The ringfort here is not immediately dramatic; it sits atop a low rise in the landscape, its circular platform slightly saucer-shaped rather than flat, and its enclosing bank just under two metres high. But that combination of an interior souterrain, the ancient network of cultivation ridges still visible across the ground, and a southeast entrance that may have been in use since the early medieval period gives the site an unusual density of detail for something so unassuming from a distance.

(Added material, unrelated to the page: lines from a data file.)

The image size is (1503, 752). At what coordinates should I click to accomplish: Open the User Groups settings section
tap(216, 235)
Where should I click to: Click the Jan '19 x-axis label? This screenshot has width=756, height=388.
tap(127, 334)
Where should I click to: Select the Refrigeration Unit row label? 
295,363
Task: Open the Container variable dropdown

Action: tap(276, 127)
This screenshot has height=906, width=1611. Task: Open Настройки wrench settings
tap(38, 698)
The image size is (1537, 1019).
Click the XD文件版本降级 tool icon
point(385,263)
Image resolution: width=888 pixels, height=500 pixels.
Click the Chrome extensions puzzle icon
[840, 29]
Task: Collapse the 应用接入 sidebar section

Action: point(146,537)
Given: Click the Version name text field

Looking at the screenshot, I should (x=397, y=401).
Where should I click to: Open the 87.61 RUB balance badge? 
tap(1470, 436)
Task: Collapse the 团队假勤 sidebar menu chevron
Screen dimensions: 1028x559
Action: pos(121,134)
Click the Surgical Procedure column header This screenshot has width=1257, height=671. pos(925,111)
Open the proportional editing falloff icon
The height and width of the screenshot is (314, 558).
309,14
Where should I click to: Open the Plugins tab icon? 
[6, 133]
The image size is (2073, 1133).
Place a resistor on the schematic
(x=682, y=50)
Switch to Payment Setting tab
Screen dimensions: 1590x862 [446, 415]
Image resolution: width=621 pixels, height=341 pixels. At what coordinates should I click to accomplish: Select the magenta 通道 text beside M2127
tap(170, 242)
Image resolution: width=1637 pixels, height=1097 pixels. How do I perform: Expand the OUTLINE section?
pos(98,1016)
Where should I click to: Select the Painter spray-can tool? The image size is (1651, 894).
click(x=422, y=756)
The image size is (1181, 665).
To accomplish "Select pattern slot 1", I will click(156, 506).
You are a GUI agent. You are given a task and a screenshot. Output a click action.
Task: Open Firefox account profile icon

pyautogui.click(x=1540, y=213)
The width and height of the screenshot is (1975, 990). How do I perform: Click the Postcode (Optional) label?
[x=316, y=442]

Ringforts, known in Irish as raths when built primarily of earth, were the dominant farmstead type in early medieval Ireland, roughly between the fifth and twelfth centuries. Thousands survive across the country in varying states of preservation. The Shandrum More example measures roughly 29.5 metres north to south and 32 metres east to west, enclosed by a scarp with a slight internal lip and a shallow external fosse, which is essentially a ditch dug to reinforce the boundary and make the bank appear taller from outside. Three breaks interrupt the outer bank, to the north-north-east, west, and south-east; the south-east gap is the widest at two metres and lines up with a gently sloping ramp leading down to the surrounding field. The possibility that this ramp is original, rather than a later agricultural intrusion, is what catches the attention. The souterrain in the north-west quadrant adds further interest; these underground passages, usually constructed from dry-stone walling and corbelled roofing, are found in association with ringforts across Ireland and are thought to have served variously as storage spaces, refuges, or ventilation structures for adjacent buildings. The cultivation ridges running on a north-south axis across the interior speak to later agricultural use of the enclosed ground, layers of activity accumulating quietly in the soil over centuries.